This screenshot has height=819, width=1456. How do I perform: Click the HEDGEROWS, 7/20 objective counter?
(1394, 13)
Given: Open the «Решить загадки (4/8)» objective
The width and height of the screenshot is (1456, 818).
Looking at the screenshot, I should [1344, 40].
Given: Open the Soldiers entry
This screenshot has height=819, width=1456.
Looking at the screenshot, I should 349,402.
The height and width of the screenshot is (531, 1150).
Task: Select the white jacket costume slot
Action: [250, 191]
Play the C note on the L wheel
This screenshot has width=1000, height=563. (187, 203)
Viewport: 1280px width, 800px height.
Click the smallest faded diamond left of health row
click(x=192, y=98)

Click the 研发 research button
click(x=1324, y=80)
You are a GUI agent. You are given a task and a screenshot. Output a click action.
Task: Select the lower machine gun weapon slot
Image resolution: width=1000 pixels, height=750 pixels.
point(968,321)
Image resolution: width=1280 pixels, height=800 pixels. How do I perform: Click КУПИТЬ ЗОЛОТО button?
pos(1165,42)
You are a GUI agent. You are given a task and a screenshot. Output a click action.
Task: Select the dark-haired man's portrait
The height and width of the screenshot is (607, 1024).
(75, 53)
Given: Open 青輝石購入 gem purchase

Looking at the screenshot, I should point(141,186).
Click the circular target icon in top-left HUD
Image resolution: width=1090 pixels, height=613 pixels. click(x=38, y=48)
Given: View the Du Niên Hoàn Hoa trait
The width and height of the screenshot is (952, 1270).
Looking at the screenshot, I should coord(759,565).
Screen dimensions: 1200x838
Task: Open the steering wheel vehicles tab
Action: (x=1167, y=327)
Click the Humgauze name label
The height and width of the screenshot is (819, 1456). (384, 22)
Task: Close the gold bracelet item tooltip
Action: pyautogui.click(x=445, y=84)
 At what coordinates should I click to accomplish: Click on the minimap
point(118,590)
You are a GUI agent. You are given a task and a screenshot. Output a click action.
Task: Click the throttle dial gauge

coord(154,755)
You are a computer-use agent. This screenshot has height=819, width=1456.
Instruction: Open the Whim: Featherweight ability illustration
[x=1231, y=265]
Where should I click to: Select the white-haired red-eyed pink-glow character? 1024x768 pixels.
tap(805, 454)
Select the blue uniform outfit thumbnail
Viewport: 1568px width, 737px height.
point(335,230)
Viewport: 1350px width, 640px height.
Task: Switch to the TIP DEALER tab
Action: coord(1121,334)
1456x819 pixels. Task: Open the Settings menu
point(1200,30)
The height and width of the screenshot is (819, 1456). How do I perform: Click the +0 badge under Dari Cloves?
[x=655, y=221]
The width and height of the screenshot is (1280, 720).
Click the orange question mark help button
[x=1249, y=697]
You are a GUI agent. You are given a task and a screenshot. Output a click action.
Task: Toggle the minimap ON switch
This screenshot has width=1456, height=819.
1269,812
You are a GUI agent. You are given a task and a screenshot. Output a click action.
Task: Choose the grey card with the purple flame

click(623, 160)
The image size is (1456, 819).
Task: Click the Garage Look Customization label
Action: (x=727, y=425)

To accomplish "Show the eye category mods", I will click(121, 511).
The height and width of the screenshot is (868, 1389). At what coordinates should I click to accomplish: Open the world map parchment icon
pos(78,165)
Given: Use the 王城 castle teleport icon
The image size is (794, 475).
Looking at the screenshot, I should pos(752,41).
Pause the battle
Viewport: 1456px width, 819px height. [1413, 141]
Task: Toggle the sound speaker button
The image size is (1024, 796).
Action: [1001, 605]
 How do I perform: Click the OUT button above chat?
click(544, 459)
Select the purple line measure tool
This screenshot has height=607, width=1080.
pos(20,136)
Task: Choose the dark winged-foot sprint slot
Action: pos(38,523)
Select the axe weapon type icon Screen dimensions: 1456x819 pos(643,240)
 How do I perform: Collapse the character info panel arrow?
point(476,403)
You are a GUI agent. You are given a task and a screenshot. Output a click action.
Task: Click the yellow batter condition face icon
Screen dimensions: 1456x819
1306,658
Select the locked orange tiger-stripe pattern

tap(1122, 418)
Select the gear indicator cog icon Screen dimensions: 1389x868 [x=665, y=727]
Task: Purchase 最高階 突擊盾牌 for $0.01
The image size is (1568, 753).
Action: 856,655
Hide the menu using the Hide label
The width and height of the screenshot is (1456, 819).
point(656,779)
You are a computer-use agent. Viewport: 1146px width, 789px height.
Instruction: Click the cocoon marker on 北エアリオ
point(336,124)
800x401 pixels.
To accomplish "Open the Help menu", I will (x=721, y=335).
-- -- --
» Task details
Copy out every one of the rows above, word for word and character for character, with no changes.

» Exercise result
This screenshot has height=819, width=1456. How do I perform: Click the HEDGEROWS, 7/20 objective counter?
(1394, 13)
Given: Open the «Решить загадки (4/8)» objective
The width and height of the screenshot is (1456, 818).
Looking at the screenshot, I should [1344, 40].
Given: Open the Soldiers entry
This screenshot has height=819, width=1456.
Looking at the screenshot, I should 349,402.
The height and width of the screenshot is (531, 1150).
Task: Select the white jacket costume slot
Action: [250, 191]
Play the C note on the L wheel
This screenshot has width=1000, height=563. (187, 203)
Viewport: 1280px width, 800px height.
Click the smallest faded diamond left of health row
click(x=192, y=98)

Click the 研发 research button
click(x=1324, y=80)
You are a GUI agent. You are given a task and a screenshot. Output a click action.
Task: Select the lower machine gun weapon slot
Image resolution: width=1000 pixels, height=750 pixels.
point(968,321)
Image resolution: width=1280 pixels, height=800 pixels. How do I perform: Click КУПИТЬ ЗОЛОТО button?
pos(1165,42)
You are a GUI agent. You are given a task and a screenshot. Output a click action.
Task: Select the dark-haired man's portrait
The height and width of the screenshot is (607, 1024).
(75, 53)
Given: Open 青輝石購入 gem purchase

Looking at the screenshot, I should point(141,186).
Click the circular target icon in top-left HUD
Image resolution: width=1090 pixels, height=613 pixels. click(x=38, y=48)
Given: View the Du Niên Hoàn Hoa trait
The width and height of the screenshot is (952, 1270).
Looking at the screenshot, I should coord(759,565).
Screen dimensions: 1200x838
Task: Open the steering wheel vehicles tab
Action: (x=1167, y=327)
Click the Humgauze name label
The height and width of the screenshot is (819, 1456). (384, 22)
Task: Close the gold bracelet item tooltip
Action: pyautogui.click(x=445, y=84)
 At what coordinates should I click to accomplish: Click on the minimap
point(118,590)
You are a GUI agent. You are given a task and a screenshot. Output a click action.
Task: Click the throttle dial gauge

coord(154,755)
You are a computer-use agent. This screenshot has height=819, width=1456.
Instruction: Open the Whim: Featherweight ability illustration
[x=1231, y=265]
Where should I click to: Select the white-haired red-eyed pink-glow character? 1024x768 pixels.
tap(805, 454)
Select the blue uniform outfit thumbnail
Viewport: 1568px width, 737px height.
point(335,230)
Viewport: 1350px width, 640px height.
Task: Switch to the TIP DEALER tab
Action: coord(1121,334)
1456x819 pixels. Task: Open the Settings menu
point(1200,30)
The height and width of the screenshot is (819, 1456). How do I perform: Click the +0 badge under Dari Cloves?
[x=655, y=221]
The width and height of the screenshot is (1280, 720).
Click the orange question mark help button
[x=1249, y=697]
You are a GUI agent. You are given a task and a screenshot. Output a click action.
Task: Toggle the minimap ON switch
This screenshot has width=1456, height=819.
1269,812
You are a GUI agent. You are given a task and a screenshot. Output a click action.
Task: Choose the grey card with the purple flame

click(623, 160)
The image size is (1456, 819).
Task: Click the Garage Look Customization label
Action: (x=727, y=425)

To accomplish "Show the eye category mods", I will click(121, 511).
The height and width of the screenshot is (868, 1389). At what coordinates should I click to accomplish: Open the world map parchment icon
pos(78,165)
Given: Use the 王城 castle teleport icon
The image size is (794, 475).
Looking at the screenshot, I should pos(752,41).
Pause the battle
Viewport: 1456px width, 819px height. [1413, 141]
Task: Toggle the sound speaker button
The image size is (1024, 796).
Action: [1001, 605]
 How do I perform: Click the OUT button above chat?
click(544, 459)
Select the purple line measure tool
This screenshot has height=607, width=1080.
pos(20,136)
Task: Choose the dark winged-foot sprint slot
Action: pos(38,523)
Select the axe weapon type icon Screen dimensions: 1456x819 pos(643,240)
 How do I perform: Collapse the character info panel arrow?
point(476,403)
You are a GUI agent. You are given a task and a screenshot. Output a click action.
Task: Click the yellow batter condition face icon
Screen dimensions: 1456x819
1306,658
Select the locked orange tiger-stripe pattern

tap(1122, 418)
Select the gear indicator cog icon Screen dimensions: 1389x868 [x=665, y=727]
Task: Purchase 最高階 突擊盾牌 for $0.01
The image size is (1568, 753).
Action: 856,655
Hide the menu using the Hide label
The width and height of the screenshot is (1456, 819).
point(656,779)
You are a computer-use agent. Viewport: 1146px width, 789px height.
Instruction: Click the cocoon marker on 北エアリオ
point(336,124)
800x401 pixels.
To accomplish "Open the Help menu", I will (x=721, y=335).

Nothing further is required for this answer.